On Sunday, Abdulmutallab was released from a Detroit-area hospital. He remained in federal custody.
One U.S. intelligence official said authorities were trying to learn how he might have become radicalized and what ties he might have to Al Qaeda operatives or other militants. The focus, the official said, continues to be Yemen, which the U.S. considers a growing haven for Al Qaeda members.
Some terrorism experts, including Brian Jenkins of the Santa Monica-based Rand Corp. think tank, said the failure to ignite the explosive mixture could suggest that Abdulmutallab and any co-conspirators may have been operating independently of Al Qaeda’s experienced bomb-makers.

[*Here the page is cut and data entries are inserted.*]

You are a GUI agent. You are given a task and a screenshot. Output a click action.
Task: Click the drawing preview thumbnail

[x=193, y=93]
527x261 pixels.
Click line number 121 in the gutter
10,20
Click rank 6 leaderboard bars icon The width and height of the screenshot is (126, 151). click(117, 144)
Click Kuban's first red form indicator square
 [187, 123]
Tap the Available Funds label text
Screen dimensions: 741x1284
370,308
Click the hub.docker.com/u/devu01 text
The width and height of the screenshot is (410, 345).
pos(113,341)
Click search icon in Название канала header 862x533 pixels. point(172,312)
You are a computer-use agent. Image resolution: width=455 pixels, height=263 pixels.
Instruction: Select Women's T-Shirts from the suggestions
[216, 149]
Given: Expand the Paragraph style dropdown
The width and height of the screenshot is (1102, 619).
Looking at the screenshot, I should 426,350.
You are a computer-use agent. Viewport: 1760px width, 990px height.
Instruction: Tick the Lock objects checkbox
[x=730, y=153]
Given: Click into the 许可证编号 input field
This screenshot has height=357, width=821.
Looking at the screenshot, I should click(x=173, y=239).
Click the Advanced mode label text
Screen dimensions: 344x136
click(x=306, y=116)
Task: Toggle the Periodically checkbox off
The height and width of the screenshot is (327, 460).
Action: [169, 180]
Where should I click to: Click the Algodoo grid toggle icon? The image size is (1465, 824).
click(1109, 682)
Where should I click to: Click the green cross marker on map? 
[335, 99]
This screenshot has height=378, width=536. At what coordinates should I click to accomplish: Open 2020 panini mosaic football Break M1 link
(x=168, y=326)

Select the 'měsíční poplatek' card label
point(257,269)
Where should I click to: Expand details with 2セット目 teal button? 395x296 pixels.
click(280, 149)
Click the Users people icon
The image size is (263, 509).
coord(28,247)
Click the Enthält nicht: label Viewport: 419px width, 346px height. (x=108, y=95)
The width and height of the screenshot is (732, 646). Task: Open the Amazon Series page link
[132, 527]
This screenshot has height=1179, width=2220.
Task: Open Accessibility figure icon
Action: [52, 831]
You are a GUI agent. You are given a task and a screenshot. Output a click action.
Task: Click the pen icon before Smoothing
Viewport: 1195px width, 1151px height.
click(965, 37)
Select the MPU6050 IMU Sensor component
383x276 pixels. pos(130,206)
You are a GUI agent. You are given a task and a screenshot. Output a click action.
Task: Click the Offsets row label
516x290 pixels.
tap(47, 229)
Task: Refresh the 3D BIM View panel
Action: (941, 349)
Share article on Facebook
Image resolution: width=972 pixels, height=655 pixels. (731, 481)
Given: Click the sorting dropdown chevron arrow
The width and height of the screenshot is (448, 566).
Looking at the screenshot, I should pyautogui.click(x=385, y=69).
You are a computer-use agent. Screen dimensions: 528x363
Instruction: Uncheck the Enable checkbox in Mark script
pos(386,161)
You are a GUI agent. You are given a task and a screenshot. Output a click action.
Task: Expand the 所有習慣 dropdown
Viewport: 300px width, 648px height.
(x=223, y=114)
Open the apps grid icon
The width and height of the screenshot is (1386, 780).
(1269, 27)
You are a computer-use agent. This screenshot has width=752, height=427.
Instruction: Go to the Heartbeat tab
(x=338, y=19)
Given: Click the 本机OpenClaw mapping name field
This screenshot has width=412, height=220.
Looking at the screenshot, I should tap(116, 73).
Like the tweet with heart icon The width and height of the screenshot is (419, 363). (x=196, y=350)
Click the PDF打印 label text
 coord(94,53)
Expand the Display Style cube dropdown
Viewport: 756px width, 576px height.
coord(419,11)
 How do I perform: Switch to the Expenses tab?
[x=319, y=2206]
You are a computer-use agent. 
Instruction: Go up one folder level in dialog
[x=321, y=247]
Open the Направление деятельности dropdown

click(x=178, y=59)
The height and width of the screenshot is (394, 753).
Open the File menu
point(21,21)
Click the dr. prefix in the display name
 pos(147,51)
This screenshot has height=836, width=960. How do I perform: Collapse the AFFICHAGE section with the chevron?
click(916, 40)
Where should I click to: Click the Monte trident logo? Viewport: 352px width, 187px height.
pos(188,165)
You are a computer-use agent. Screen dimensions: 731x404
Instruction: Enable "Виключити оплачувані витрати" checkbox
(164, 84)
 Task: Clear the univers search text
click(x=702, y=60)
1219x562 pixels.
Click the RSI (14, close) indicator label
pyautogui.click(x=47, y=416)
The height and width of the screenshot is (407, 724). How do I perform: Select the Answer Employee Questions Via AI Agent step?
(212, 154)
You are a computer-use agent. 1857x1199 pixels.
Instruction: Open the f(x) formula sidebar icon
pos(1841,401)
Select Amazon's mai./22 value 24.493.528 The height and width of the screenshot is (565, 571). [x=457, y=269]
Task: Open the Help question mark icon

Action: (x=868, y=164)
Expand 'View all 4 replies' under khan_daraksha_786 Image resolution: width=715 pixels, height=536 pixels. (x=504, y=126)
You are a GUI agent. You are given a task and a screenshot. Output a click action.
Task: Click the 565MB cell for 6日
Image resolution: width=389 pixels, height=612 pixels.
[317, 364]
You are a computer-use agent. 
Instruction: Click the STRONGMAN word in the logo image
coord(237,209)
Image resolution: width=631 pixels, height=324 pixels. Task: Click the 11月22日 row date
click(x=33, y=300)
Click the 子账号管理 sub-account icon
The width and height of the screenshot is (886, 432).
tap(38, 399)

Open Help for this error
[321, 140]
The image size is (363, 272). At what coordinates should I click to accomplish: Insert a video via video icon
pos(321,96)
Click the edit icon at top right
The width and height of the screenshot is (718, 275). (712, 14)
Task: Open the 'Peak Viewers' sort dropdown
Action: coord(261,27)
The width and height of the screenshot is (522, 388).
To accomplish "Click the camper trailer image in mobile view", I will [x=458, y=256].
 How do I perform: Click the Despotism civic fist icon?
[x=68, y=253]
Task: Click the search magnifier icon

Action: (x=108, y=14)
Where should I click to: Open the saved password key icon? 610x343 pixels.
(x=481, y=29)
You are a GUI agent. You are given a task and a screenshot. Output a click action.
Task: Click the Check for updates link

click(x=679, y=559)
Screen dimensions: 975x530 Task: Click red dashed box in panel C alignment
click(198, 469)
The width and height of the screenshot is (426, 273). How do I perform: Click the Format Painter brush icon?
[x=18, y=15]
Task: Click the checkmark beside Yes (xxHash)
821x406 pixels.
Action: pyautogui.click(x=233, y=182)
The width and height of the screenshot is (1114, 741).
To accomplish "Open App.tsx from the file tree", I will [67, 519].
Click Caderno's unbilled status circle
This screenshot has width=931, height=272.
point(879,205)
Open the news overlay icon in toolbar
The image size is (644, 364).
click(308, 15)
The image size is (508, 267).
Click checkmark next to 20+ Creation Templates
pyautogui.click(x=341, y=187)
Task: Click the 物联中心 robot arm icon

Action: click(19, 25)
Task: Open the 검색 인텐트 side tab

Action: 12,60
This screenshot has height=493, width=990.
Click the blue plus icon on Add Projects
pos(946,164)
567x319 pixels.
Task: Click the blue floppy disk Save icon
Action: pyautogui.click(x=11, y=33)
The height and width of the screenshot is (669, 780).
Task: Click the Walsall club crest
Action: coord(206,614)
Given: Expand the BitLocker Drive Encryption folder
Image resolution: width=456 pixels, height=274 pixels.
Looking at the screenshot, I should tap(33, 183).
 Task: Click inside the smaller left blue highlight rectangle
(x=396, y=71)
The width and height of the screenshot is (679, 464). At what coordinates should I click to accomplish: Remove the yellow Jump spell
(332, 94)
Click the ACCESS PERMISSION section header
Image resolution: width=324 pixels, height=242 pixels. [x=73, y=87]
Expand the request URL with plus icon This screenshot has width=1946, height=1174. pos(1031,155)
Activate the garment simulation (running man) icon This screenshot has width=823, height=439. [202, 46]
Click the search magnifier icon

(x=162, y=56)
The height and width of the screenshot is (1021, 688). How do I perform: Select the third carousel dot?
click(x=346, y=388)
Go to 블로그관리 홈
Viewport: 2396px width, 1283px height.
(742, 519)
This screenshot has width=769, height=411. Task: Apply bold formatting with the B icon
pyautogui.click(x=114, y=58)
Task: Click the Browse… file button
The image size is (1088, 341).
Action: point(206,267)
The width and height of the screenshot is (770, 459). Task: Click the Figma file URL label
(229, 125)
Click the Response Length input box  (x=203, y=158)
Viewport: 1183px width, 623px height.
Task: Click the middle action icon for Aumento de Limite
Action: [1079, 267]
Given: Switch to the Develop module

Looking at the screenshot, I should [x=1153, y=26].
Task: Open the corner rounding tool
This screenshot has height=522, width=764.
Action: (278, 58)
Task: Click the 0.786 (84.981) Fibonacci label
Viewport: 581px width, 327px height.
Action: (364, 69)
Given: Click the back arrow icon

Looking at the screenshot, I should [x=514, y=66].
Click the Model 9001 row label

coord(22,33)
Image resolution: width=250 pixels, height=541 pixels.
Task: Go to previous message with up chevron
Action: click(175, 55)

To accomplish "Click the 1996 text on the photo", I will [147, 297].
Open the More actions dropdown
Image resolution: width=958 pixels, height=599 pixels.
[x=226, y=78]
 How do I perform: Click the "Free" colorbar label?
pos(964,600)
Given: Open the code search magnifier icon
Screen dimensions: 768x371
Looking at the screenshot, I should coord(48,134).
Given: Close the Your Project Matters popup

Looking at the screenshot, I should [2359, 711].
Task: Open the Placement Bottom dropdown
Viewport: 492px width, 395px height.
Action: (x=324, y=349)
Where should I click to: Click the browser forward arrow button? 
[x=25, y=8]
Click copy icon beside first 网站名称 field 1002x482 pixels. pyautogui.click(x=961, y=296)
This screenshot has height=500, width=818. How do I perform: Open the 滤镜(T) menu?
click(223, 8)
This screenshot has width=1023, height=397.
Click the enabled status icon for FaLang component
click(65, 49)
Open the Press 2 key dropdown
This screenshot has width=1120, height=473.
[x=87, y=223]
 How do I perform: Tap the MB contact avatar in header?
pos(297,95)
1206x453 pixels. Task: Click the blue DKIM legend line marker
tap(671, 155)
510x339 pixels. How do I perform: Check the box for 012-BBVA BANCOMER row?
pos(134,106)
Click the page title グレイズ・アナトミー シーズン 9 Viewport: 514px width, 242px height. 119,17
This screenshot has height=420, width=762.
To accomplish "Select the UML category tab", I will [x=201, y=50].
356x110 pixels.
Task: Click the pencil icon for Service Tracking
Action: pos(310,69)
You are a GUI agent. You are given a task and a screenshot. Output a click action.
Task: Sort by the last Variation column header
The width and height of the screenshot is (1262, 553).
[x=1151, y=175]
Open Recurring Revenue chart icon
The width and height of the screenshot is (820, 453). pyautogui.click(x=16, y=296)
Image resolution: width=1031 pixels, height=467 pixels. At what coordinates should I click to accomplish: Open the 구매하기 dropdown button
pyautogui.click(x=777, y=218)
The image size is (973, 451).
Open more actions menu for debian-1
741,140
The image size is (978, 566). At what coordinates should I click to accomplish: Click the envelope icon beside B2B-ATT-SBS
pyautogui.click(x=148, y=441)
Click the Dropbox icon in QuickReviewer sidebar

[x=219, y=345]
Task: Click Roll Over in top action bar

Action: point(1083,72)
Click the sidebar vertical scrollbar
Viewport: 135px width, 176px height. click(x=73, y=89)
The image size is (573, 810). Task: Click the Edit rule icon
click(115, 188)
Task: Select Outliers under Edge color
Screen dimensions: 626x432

PETN was also used by so-called shoe bomber Richard Reid in his unsuccessful attempt to blow up a Paris-to- Miami flight.
In Friday’s case, the PETN probably was not compacted correctly, because it flamed rather than explode, law enforcement sources said. Abdulmutallab also may have lacked the necessary detonator.
“I’m suspicious of his claimed Al Qaeda connections,” Jenkins said, “because Al Qaeda’s people know how to make a bomb.”
Times staff writers Richard Winton in Los Angeles and Alana Semuels in Honolulu contributed to this report.